Prophylaxis against Aspiration of Gastric Contents
A trauma patient is always considered to have a full stomach and
to be at risk for aspiration during induction of anesthesia (also see Chapter
58
and Chapter 68
).
Reasons for this status include ingestion of food or liquids before the injury,
swallowed blood from oral or nasal injuries, delayed gastric emptying associated
with the stress of trauma, and administration of liquid contrast medium before abdominal
CT scanning. If time and patient cooperation allow, it is reasonable to administer
nonparticulate antacids to a trauma patient before induction and intubation.
Cricoid pressure—the Sellick maneuver—should be applied
continuously during emergency airway management from the time that the patient loses
protective airway reflexes until endotracheal tube placement and cuff inflation are
confirmed. In the traditionally defined rapid-sequence induction, any attempt at
ventilation between administration of medication and intubation is avoided, presumably
because positive-pressure ventilation may force gas into the patient's stomach and
lead to regurgitation and aspiration. The reasoning for this sequence is unclear
inasmuch as appropriate application of cricoid pressure should prevent any air entry
into the esophagus. Indeed, Sellick's original paper described ventilation during
cricoid pressure in patients with full stomachs.[16]

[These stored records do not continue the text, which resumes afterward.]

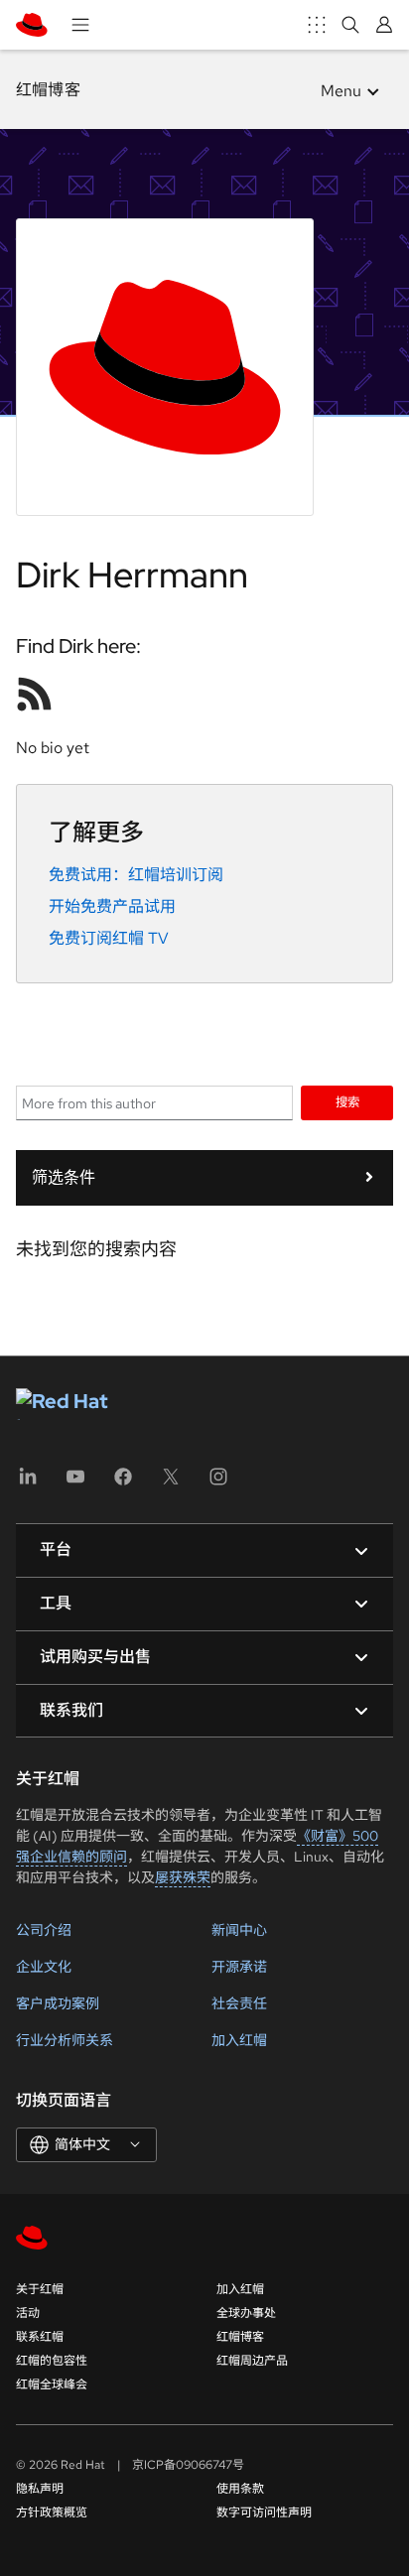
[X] (171, 1483)
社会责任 (239, 2003)
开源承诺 (239, 1967)
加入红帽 (239, 2040)
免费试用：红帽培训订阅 (136, 874)
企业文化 (43, 1967)
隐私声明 (40, 2489)
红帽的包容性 (51, 2361)
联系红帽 (40, 2337)
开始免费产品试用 (112, 906)
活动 (28, 2313)
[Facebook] (123, 1483)
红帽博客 (48, 89)
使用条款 (240, 2489)
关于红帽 (40, 2289)
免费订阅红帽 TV (109, 938)
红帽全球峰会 (51, 2384)
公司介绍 (43, 1930)
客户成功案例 (57, 2003)
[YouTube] (75, 1483)
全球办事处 (246, 2313)
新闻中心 (239, 1930)
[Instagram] (218, 1483)
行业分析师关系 (64, 2040)
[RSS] (35, 693)
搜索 (347, 1102)
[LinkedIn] (28, 1483)
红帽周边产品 (252, 2361)
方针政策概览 (51, 2512)
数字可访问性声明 (264, 2512)
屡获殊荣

Furthermore, an increase in oxygen consumption in trauma patients necessitates preoxygenation
whenever possible, and because preoxygenation may be difficult in a trauma patient
as a result of facial trauma, decreased respiratory effort, or agitation, desaturation
will occur rapidly.
*Unpublished
data.
Positive-pressure ventilation during all phases of induction provides the largest
possible oxygen reserve during emergency airway management and will help mitigate
hypoxia resulting from prolonged efforts at intubation. The Sellick maneuver consists
of elevating the patient's chin (without displacing the cervical spine) and then
pushing the cricoid cartilage posteriorly to close the esophagus. A bimanual technique
was later described by Crowley and Giesecke[17]
in which the left hand is placed under the patient's neck to stabilize it. The cricoid
is stabilized between the thumb and third finger while the index finger pushes down.